The United Arab Emirates (UAE), under the direction of Mohammed bin Zayed Al Nahyan, has evolved from a wealthy but peripheral Gulf monarchy into something far more ambitious: a network state that operates through proxies, weaponises commercial relationships, and treats sovereignty as a tradable commodity. December’s developments in Pakistan, Libya, Sudan, Yemen, and Somalia reveal not isolated incidents but a coherent regional strategy, one that bypasses international norms, exploits institutional weakness, and privileges control over legitimacy.
This is not traditional imperialism. It is something more insidious: a franchised model of intervention that outsources violence, privatises geopolitical influence, and operates beneath the threshold of direct accountability. And it is succeeding precisely because it understands the contemporary global order’s greatest vulnerability: its inability to respond to threats that don’t look like 20th century aggression.

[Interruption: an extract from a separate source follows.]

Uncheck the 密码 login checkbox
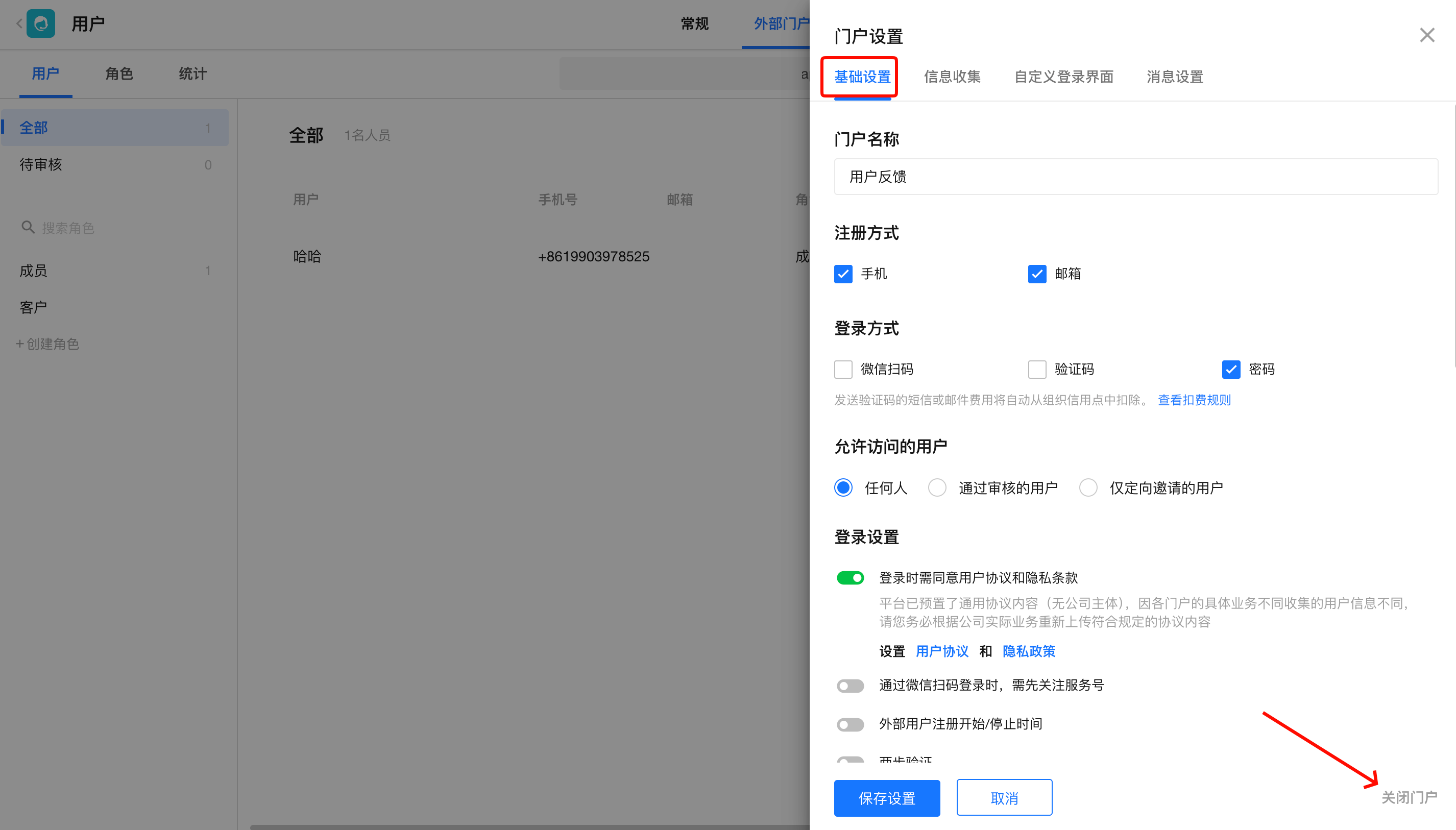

Consider the chain of transactions reportedly initiated by Abu Dhabi this month. Following a recent meeting between Mohammed bin Zayed and Pakistan’s army chief, General Asim Munir, reports have emerged that Abu Dhabi instructed Islamabad to supply weaponry to Khalifa Haftar’s forces in eastern Libya. These arms, including JF-17 fighter aircraft and Al-Khalid main battle tanks, valued at $4.5 billion, are not destined to remain in Libya. Instead, they are to be funneled onward to Mohamed Hamdan Dagalo, known as Hemedti, whose Rapid Support Forces are currently waging what international observers have characterised as genocidal violence in Sudan.
The logic is coldly transactional. Pakistan, desperate for Gulf financial support and facing its own economic fragility, becomes the arsenal. Libya’s fragmented sovereignty provides the laundromat. Sudan becomes the battlefield. And the UAE achieves what it has long sought: the elimination of any Sudanese government that might emerge from popular will or electoral processes.
Why? Because Mohammed bin Zayed does not trust democracy, not in Sudan, not anywhere in the region. The 2019 Sudanese revolution, which toppled Omar al-Bashir through mass protests, represented precisely the kind of popular mobilisation that threatens autocratic Gulf monarchies. The subsequent emergence of a civilian-military transitional government was, for Abu Dhabi, an intolerable risk. Better a client warlord, however brutal, than a government that might one day answer to its own people.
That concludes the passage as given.